In APSCE, induction of pluripotent stem cells factors was associated with reprogramming of AR regulated gene expression independent of AR and recruitment of alternative pathways. Recently, a growing body of evidence has reported a role for NANOG and SOX2 in promoting castration resistance [5, 13, 51, 52]. Notably, NANOG was demonstrated to reprogram prostate cancer cells by repressing the AR signalling axis and activating its own distinct transcriptional program as well as engaging that of others such as MYC, leading to acquisition of a castration resistant stem cell-like state [13]. Moreover, SOX2 was identified as a mediator of lineage plasticity, specifically neuroendocrine transdifferentiation, which was associated with decreased AR dependency and acquisition of antiandrogen enzalutamide resistance [5]. There is now increasing recognition of phenotypic shifts occurring in metastatic cancers following treatment with AR antagonists resulting in the development of highly lethal, drug-resistant castration resistant disease such as neuroendocrine (NE) prostate cancer characterised by non-reliance on AR. Furthermore, models of AR-null phenotypes have demonstrated sensitivity to blockade of AR bypass pathways such as FGF/MAPK [53]. Our model did not recreate NE differentiation and for those studies other models are more appropriate [54]. It also remains unclear what drives PSA expression in this model, and other prime candidates such as glucocorticoid receptor and progesterone receptor nor their canonical downstream reporters were enriched in the RNA sequencing analysis in APSCE. Androgen hypersensitivity may also be a possible mechanism of resistance in APSCE since decreased levels of other downstream reporters of AR activity (TMPRSS2 and NKX3.1) were observed following depletion of all AR forms (full length and sliced). Irrespective of these mechanisms, the identified downstream actionable targets still remain of therapeutic interest. Although a contribution of OCT4, SOX2 and NANOG to AR target gene expression was observed in androgen-dependent conditions, further exploration in APSCE was not possible due to inability to knockdown all three factors simultaneously or even individually in this environment. OCT4, SOX2 and NANOG not only function together to maintain the pluripotent state of ESCs but they also positively regulate their own promoters as well as each other thus forming an interconnected auto- and cross-regulatory loop [9].

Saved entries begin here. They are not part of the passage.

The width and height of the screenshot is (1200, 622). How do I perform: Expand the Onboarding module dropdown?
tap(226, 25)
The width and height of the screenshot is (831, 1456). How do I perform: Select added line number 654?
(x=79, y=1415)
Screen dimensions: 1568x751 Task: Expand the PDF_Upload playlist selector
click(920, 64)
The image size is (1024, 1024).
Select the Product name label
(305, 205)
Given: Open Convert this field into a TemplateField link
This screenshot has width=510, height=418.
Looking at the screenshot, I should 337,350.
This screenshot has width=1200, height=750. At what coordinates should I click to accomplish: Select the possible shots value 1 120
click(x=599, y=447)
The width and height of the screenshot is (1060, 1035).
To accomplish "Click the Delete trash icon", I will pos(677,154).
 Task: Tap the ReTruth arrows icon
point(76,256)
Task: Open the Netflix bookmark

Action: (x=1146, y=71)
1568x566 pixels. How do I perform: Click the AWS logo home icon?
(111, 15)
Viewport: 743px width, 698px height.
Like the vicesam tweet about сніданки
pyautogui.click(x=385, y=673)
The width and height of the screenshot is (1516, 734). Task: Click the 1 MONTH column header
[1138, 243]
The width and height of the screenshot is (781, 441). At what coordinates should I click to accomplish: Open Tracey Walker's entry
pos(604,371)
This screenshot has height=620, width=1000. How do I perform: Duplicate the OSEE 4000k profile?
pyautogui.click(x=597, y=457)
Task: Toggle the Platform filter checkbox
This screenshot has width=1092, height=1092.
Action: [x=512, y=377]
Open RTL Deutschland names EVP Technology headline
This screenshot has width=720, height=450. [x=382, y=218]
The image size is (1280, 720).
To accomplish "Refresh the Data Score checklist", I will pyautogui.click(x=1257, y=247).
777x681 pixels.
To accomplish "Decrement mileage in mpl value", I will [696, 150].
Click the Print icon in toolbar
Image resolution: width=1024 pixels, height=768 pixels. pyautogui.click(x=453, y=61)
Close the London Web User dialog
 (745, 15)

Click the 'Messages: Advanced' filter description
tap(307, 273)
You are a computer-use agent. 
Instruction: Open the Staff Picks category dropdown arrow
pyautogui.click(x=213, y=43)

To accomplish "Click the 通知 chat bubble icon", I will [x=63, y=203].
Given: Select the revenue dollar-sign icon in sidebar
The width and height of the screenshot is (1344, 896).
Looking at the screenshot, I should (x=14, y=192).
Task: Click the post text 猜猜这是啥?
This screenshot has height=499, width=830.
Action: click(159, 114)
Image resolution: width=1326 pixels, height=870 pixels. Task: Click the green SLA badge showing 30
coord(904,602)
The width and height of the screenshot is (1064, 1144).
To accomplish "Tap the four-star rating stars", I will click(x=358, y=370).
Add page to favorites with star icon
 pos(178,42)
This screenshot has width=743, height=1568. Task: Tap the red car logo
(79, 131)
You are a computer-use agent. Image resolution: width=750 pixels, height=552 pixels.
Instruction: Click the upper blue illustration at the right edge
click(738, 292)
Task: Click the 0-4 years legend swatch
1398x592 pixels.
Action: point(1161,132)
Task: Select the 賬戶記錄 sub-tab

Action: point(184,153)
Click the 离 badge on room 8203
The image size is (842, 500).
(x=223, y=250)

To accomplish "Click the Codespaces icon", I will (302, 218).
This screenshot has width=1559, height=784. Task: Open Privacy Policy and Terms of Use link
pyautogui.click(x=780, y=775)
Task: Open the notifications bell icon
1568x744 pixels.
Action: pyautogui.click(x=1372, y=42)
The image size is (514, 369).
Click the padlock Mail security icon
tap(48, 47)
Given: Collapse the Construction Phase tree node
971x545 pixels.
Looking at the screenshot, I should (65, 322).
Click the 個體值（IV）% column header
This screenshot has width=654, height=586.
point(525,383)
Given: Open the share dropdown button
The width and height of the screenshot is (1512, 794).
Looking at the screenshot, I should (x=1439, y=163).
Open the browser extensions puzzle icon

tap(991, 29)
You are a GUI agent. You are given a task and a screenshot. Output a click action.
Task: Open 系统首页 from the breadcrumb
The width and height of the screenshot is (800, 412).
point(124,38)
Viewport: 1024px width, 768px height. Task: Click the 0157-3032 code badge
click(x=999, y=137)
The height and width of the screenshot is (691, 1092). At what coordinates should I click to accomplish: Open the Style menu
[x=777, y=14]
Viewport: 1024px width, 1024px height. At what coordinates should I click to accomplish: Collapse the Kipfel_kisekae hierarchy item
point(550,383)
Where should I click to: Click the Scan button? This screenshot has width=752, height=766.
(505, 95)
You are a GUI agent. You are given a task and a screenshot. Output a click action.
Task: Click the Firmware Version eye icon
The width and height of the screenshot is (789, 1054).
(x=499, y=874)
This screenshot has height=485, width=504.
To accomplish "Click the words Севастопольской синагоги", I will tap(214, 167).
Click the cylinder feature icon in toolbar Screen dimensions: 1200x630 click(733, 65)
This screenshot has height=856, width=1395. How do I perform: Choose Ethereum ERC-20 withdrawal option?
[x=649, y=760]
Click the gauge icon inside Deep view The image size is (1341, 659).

We showed that targeting iodothyronine deiodinase DIO2, a critical modulator of the TH signalling pathway, presents a new approach to overcoming castration resistant disease. Preclinical studies have shown androgens and T3 exert similar effects on cell cycle that appear to be mediated independently through differentially regulated genes [55]. Clinically, epidemiological data suggest a tumour-promoting effect for TH with T3 levels increased in men with prostate cancer and associated with higher clinical stage and risk of disease recurrence in men with localised prostate cancer [56, 57]. Furthermore, subclinical hypothyroidism measured through elevated thyroid stimulating hormone (TSH) levels demonstrated a protective effect on prostate cancer [58, 59] and overt treatment-induced hypothyroidism was associated with favourable outcome in RCC [60]. Thus, DIO2 inhibition lays foundations for a late translational/early phase clinical trial for use of antithyroid drugs such as propylthiouracil in men with CRPC and potentially in other cancers too. Additionally, inhibition of DIO2 has been noted to underlie the elevated plasma TSH levels associated with treatment using the widely prescribed cardiac antiarrhythmic drug amiodarone [61] and repurposing of such approved drugs could be a promising approach to overcome treatment resistance in prostate cancer. However, further understanding the role of DIO2 in prostate and other cancers requires additional investigation. Finally, the simple culture-based model we describe in this report provides an accessibility to research laboratories worldwide to similarly induce aggressive stem cell characteristics in vitro and enable the exploration of treatment resistance mechanisms and associated target discovery in other cancers.

Materials and Methods

Clinical material

All patient tissue samples were used in accordance with approval granted by the Northumberland, Tyne and Wear NHS Strategic Health Authority Research Ethics Committee (reference 2003/11; The Freeman Hospital) and informed consent from all patients. The demographic characteristics for the prostate cancer, non-muscle invasive bladder cancer, muscle invasive bladder cancer and renal cancer patient samples used in this study are described in tables S1-4. A total of 34 benign prostatic hyperplasia (BPH) samples (median age, 64; range 39-70) were also utilised.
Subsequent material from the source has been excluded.